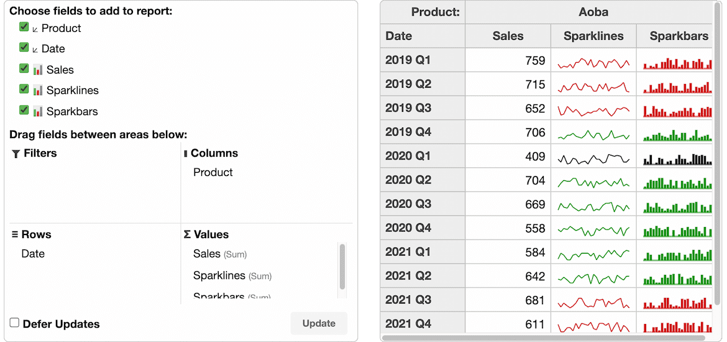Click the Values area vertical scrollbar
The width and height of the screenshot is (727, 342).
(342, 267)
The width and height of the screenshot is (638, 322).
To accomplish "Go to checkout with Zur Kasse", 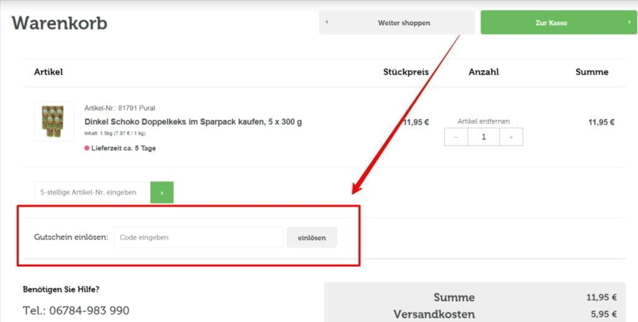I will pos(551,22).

--

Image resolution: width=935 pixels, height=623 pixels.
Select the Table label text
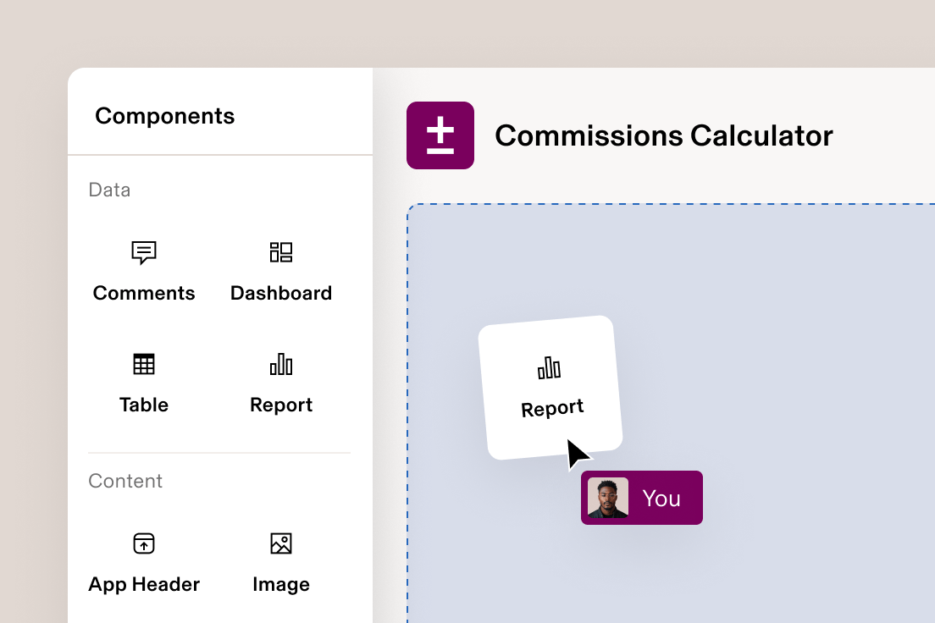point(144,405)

■ What to produce: Turn the lines from the one holding "Image resolution: width=935" through the one holding "point(144,405)", inclusive, into a numbered list. Skip blank lines and leave the pictures out.

■ Task output:
1. Image resolution: width=935 pixels, height=623 pixels.
2. Select the Table label text
3. point(144,405)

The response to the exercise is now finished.